I like that method of defining a named tuple much more. I understand why it's required, but having to duplicate the name of the named tuple always bothered me. The type hints are excellent to have too.
It really shouldn't. This is actually an example of pickle being broken.
The class exists, there is an existing valid reference to it, and Python itself knows about it and the class itself knows its own name and namedtuple generates the right __getnewargs__. Everything is there for this to "just work" but pickle expects that every class object will have a reference to it of the same name which is kinda weird when you think about it.
You can see it with this stupid little program.
from collections import namedtuple
import pickle
def get_all_subclasses(cls):
all_subclasses = []
for subclass in cls.__subclasses__():
if subclass != type:
all_subclasses.append(subclass)
all_subclasses.extend(get_all_subclasses(subclass))
return all_subclasses
E = namedtuple('EEEEEEEEEEEEEEEEEEE', 'x')
e = E(x='hello')
for cls in get_all_subclasses(object):
print(cls)
pickle.dumps(e)
You'll that the class it there and called the right thing! But pickle tries to look up a reference to it under __main__.

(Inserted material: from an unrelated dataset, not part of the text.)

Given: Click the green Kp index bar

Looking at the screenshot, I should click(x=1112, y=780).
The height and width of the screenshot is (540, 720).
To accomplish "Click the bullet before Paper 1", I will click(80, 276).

There’s a difference between the classes __qualname__ and the requirement that there be reference to the class at, say, __main__.$qualname as the way for pickle to actually find the class object.
This is the part that, to me, is really odd because pickle knows (in theory) the class and module name of the thing it needs to instantiate and the class objects themselves know their name and module.
Up to the lack efficiency actually doing this you could just enumerate all class objects to find the one with the right name and module name.
You get nested classes for free this way and you break the requirement that there be references to class objects of the same name in the module.
That's awesome and I was not previously aware of it. Literally a decade ago I was asking on SO about exactly this kind of use-case [1] and at the time the answers were pretty unsatisfying; it's great to hear that the story is better now.
If thats all your using your classes for, then a named tuple is probably a better solution, or a dataclass. Though I normally just use dicts in that situation. If I see someone create a class without any methods, or atleast planned methods, I don't let it through code review.
EDIT: Also, Raymond Hettinger created named tuples. I'm not normally one for call to authority, or hero worship, but I am a huge fan of his. I recommend that anyone interested in Python should watch as many of his talks as they can.
EDIT2: As masklinn pointed out, another really good use of named tuples is when you're already returning a tuple, and you realize it would be better if it had names. You could change it to a named tuple without breaking any of the existing code. Unless they're doing something dumb like halfassing type checking at runtime. (this use case is in the article, which i didn't read at first)
Well in and of itself none, in the sense that anything a namedtuple can do you could do by hand (it really just defines a class). However namedtuple:
* extends tuples, so a namedtuple is literally a tuple (which is useful)
* sets up a bunch of properties for the "named fields", which are basically just names on the tuple elements
* sets up a few other utility methods e.g. nice formatting, `_make`, `_asdict`, `_replace`
Now the latter two are nice, and mostly replicated by dataclasses (or attrs). The first one is the raison d'être of namedtuples though: originally their purpose is to "upgrade" tuple return values into richer / clearer types e.g. urlparse originally returned a 6-utple which is not necessarily super wieldy / clear, you can probably infer that the 3rd element is the path but… after upgrading to namedtuple it's just `result.path which is usually much clearer.
And because namedtuples are still classes in and of themselves, you can inherit from them to create a class with a `__dict__` with relative ease.
I feel like none of the sibling answers actually answer your question which is "absolutely nothing." The function namedtuple is code generator that constructs a class definition and then eval()'s it.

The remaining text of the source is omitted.